Royal Navy ignored their own safety rules in the Irish Sea…

After four crew of a Scottish fishing vessel was drowned when their ship was capsized by a Royal Navy submarine, stringent measure were put in place. Measures which seem to have been subsquently ignored:

BBCNI News reports:

Fifteen miles off Ardglass, the Karen had its nets caught and was dragged backwards for 30 seconds last April. It had four crew on board when it almost capsized and was only saved when its net snapped.

The report continues:

The Royal Navy had shown “reluctance to fully engage” in the investigation and that had delayed the report. It was five months before the Royal Navy confirmed one of its submarines had been involved and 10 months before it provided evidence to the inquiry.

The report found the submarine had concluded that the Karen was a merchant vessel and it could pass under it safely. That was because it did not hear the sonar noise associated with trawling.

It did not know it had snagged the Karen until three hours later and so did not surface immediately to help.

The command team had “assessed that the majority of shipping contacts in the area were merchant vessels”. In fact, most were trawlers, something the inquiry said was “predictable” and should have been identified as a risk.

  • Kevin Breslin

    To make a point of order … the four were nearly drowned for what it matters.

  • Katyusha

    One of the things which struck me about this incident was how the media immediately launched into a “blame the Russians” tirade, and took the incident as evidence of Russian submarines monitoring joint naval exercises. The flimsy logic leading to this conclusion was “If it was an Allied submarine, it would have stopped and surfaced”. Must be the nasty Russians then; at least the British would have had the good manners to stop.

    Or maybe not. It turns out it’s not so unusual.

    Now, I can accept that the submarine crew could have missed that they had snagged, and almost destroyed and sank a fishing boat. Naval history is replete with accidents caused by misunderstandings, miscommunication and the like. But what can’t really be excused is a) the Navy’s initial denials that they had any vessels in the area, and b) the fact it took them five months to even confirm that one of their vessels had been involved.

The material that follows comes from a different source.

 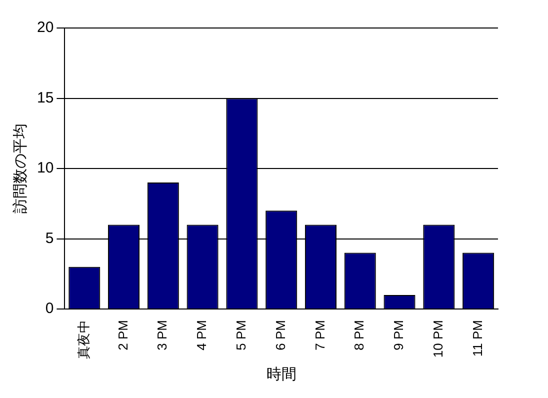 What do you see at coordinates (281, 375) in the screenshot?
I see `x-axis-title: 時間` at bounding box center [281, 375].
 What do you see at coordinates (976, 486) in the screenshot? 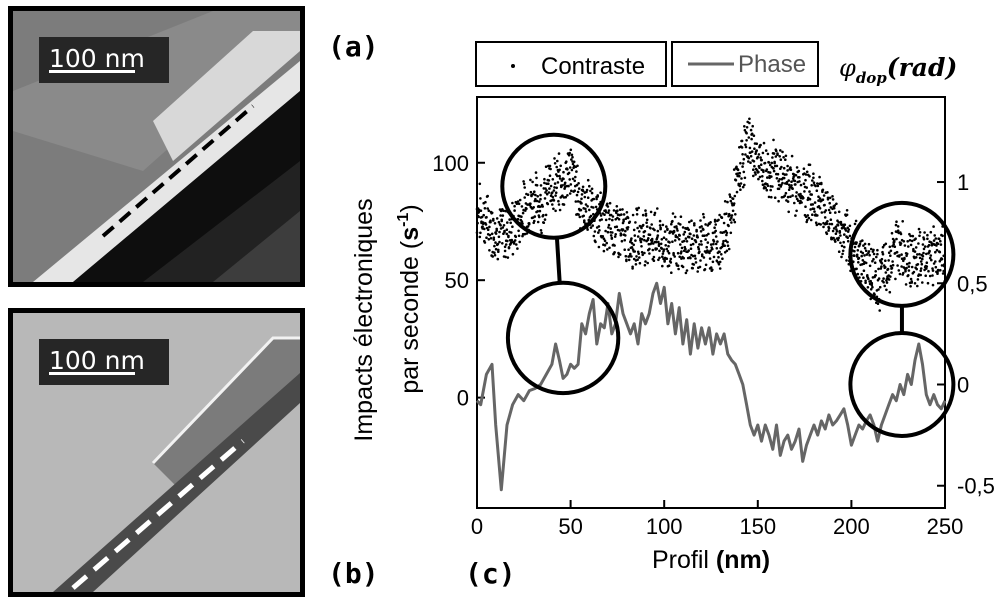
I see `y2-tick-label: -0,5` at bounding box center [976, 486].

    The people need to be able to trust the Navy, that the Navy is actually present for the protection of civilians, rather than treating civilians as disposable or of negligible importance in some ridiculous sham war with the Russians. If the Navy isn’t there to protect civilians, including (especially) those of us at sea, then what is its purpose?

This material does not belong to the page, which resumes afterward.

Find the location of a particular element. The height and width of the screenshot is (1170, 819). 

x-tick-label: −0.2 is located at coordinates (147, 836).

    Then again, given that the Royal Navy lacks the patrol boats and aircraft to properly patrol Britain’s coastline, and the pattern of spending on new procurement for the Naval fleet, the question of what the government views as the priorities of the Navy is an interesting one.

  • Reader

    Katyusha: …at least the British would have had the good manners to stop.
    A bit of googling on that list suggests the British were rather more reliable than the Americans and Russians in that respect.

  • John Collins

    Are you saying that makes this behaviour OK’

  • Reader

    Of course it is not OK. A few days’ delay for operational security reasons wouild make sense; but it is hard on the families. A blanket denial is inexcusable.
    However, digging through the link provided by Katyusha, and a bit of googling – makes it clear that there is a tendency to blame absolutely everything on the Brits as the default option. Trawling is dangerous.

  • Jams O’Donnell

    Made even more dangerous by arrogant submariners, lying UK Admiralty and shoot from the hip UK journalists.